- Task brief
Output all the entries word for word. Omit the pictures.

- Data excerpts
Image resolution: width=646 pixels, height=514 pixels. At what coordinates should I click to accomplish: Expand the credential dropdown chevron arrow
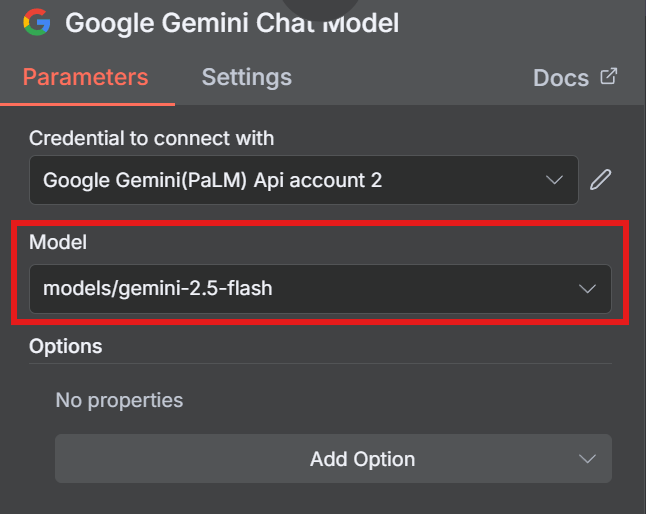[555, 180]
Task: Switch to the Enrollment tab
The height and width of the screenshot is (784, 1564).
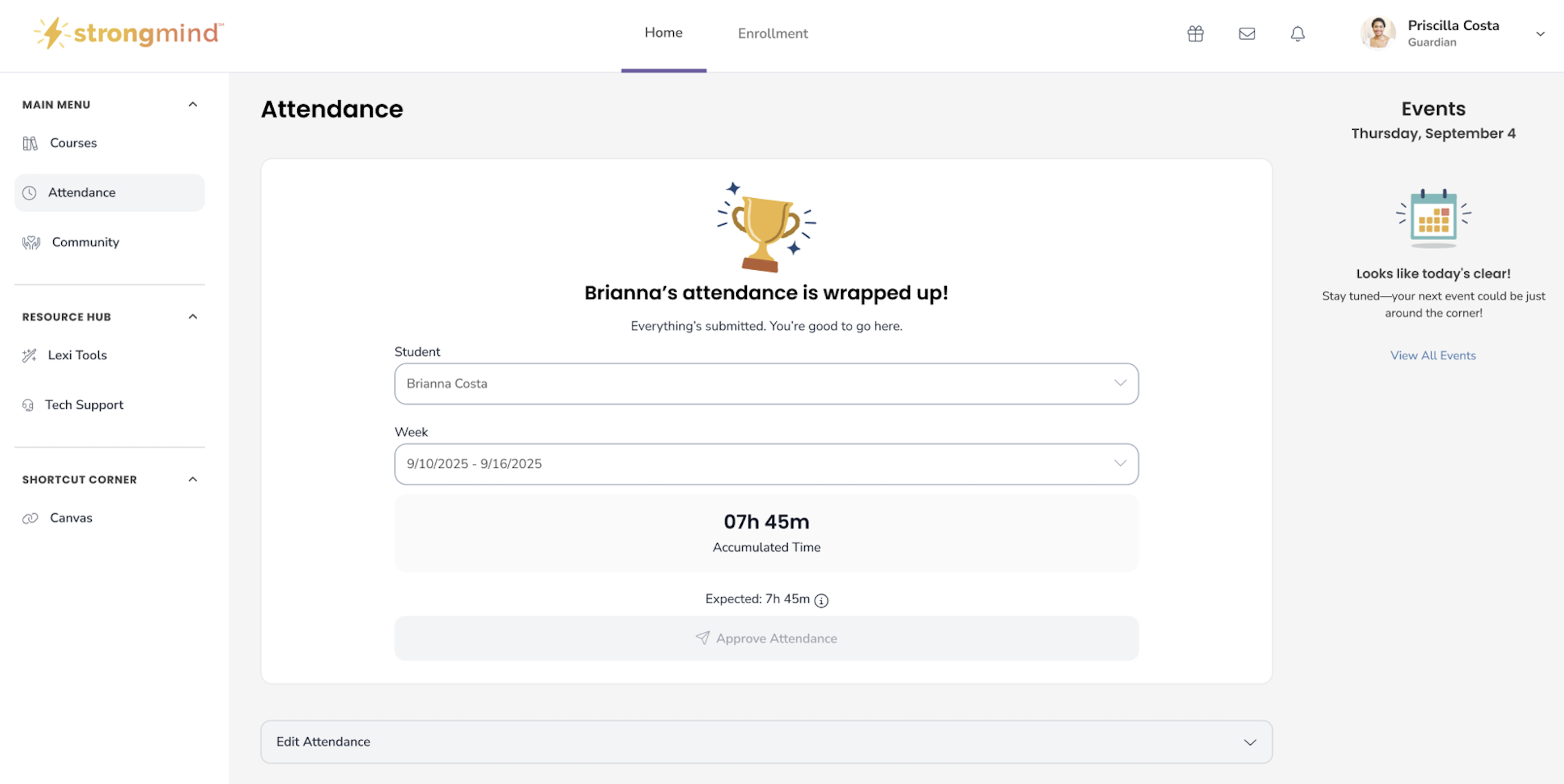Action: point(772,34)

- Solution to the problem
Image resolution: width=646 pixels, height=514 pixels. At what coordinates should I click to accomplish: Expand the credential dropdown chevron arrow
[555, 180]
Task: Switch to the Enrollment tab
The height and width of the screenshot is (784, 1564).
Action: point(772,34)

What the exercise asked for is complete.